Mi casa está en una de las esquinas del
pueblo. Cuando la compramos, la puerta de entrada estaba en una de las calles.
Tras la reforma, la cartera tuvo dudas acerca de la dirección exacta a la que
debía llegar el correo, porque se situaba en un ángulo ambiguo que podía dar
lugar a equívocos. Fruto de esta ambigüedad, de cuando en cuando, sobre todo
en las ocasiones en que la cartera habitual no reparte y viene alguien a sustituirla, aparecen
en nuestro buzón revistas, facturas o tarjetas que no están a nuestro nombre.
La última ha sido la publicación del Sindicato de Enfermería de Extremadura,
que va dirigido a Belén, la vecina, una vecina que cursa sus estudios sanitarios en la
Universidad.
Conozco a Belén desde que el año pasado,
antes de confirmarse, estuve en su Grupo de Parroquia un par de veces, hablando
de la Revisión de Vida. Analizamos un hecho sencillo y cotidiano, y al término
de la reunión, la chica se me mostraba sorprendida y quizá ilusionada por este
modo de entender las cosas, que entra en lo profundo de la existencia para
descubrir las huellas de Dios en nuestras historias. A partir de entonces, nos
saludamos por nuestro nombre cuando nos vemos en la calle, y yo le pregunto por
los estudios y ella me pregunta por Pablo, nuestro hijo.

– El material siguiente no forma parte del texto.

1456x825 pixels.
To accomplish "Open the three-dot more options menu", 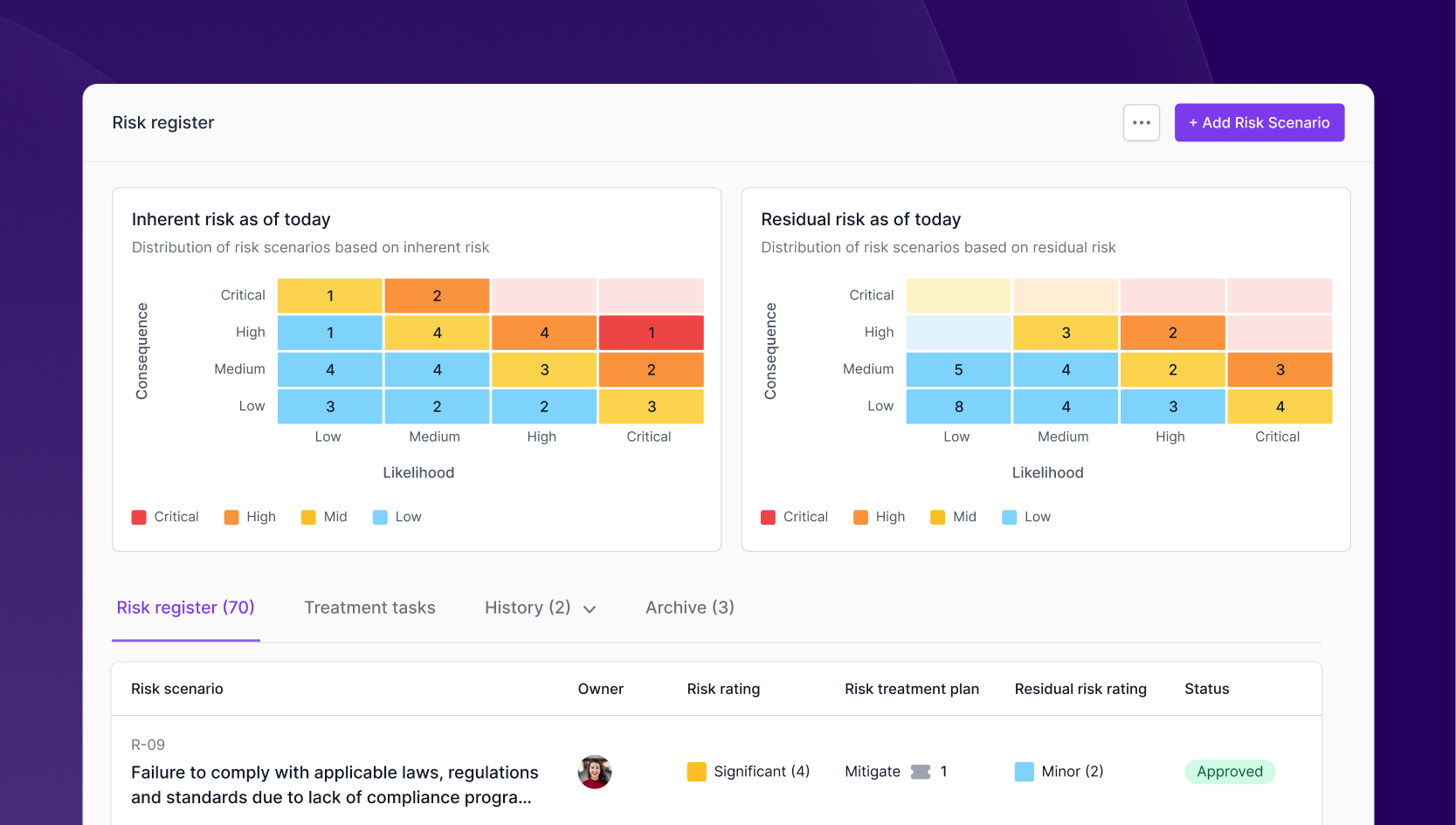I will point(1141,122).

También hoy me ha llegado al buzón, esta vez
virtual, la narración de la experiencia de Antonia, una médico internista que
compartió conmigo Grupo en la Juventud Estudiante Católica (JEC) y con la que
descubrí muchas cosas de la militancia cristiana por un mundo más justo y más
acorde a los sueños del Padre. Antonia me contaba en su e-mail retazos de su
vivencia en Rwanda como médico cooperante en una corta estancia durante el
verano pasado. Y decía frases llenas de intensidad, donde la vida brotaba a
borbotones violentos. Unas veces con indignación:
Que igual que no concibo cuánto gana Messi, tampoco concebía la magnitud de pobreza con la que puede vivirse hasta que no me encontré con una familia que tras una colecta no llegaba al euro para pagar una endoscopia.
Otras con rabia:
Que la cooperación se cierra, al menos en el hospital donde yo estuve, y les va a ser muy difícil autogestionarse.
Y siempre con la densidad de quien se enfanga
en lo real y verdadero:
llevé cañas de azúcar en la cabeza, me puse turbante y falda africanos, y hablé en Kinyarwanda
Descubriendo lo que está al fondo, delante, detrás, en medio... la vida:
Que la vida se impone a pesar de todo. Sonreían, se enfadaban, se enamoraban, discutían, trabajaban, bailaban... y eso, amigos, es lo más bonito y revelador que he descubierto nunca...
Cuando empecé a escribir este
post pensé titularlo “El valor de educar”,
porque cuando leía el correo de Antonia recordaba los años en los que en el
grupo de la JEC hablábamos de los Seminarios Solidarios en la Facultad de
Medicina, cuando ella nos contaba que se había matriculado en el curso de
enfermedades tropicales o cuando, tiempo después, decidía su tema de tesis entre Salud en países en Desarrollo o Patologías asociadas a personas con Síndrome de Down. Recordaba su inquietud constantemente redescubierta
por poner su saber al servicio de otros, y especialmente de los más pobres.
Recordaba cuando hicimos ruta nocturna en Madrid hablando con transeúntes y sin
hogar… Recordaba sus preguntas, sus perplejidades, su entusiasmo, su constante
tensión por lo auténtico…
Hoy miro el periódico del
Sindicato de Enfermería y pienso en quién le hablará de África, de servir, de necesidad y de sentidoa Belén. Me
pregunto qué cauces existen en la Universidad para que la experiencia de
Antonia, que empezó calladamente, en lo oculto de un Grupo de la JEC, llegue a
traspasar la barrera de lo académico y haga entroncar los estudios y la vida.
Y pienso todo esto mientras cruzo la calle para devolver el diario a su dueña.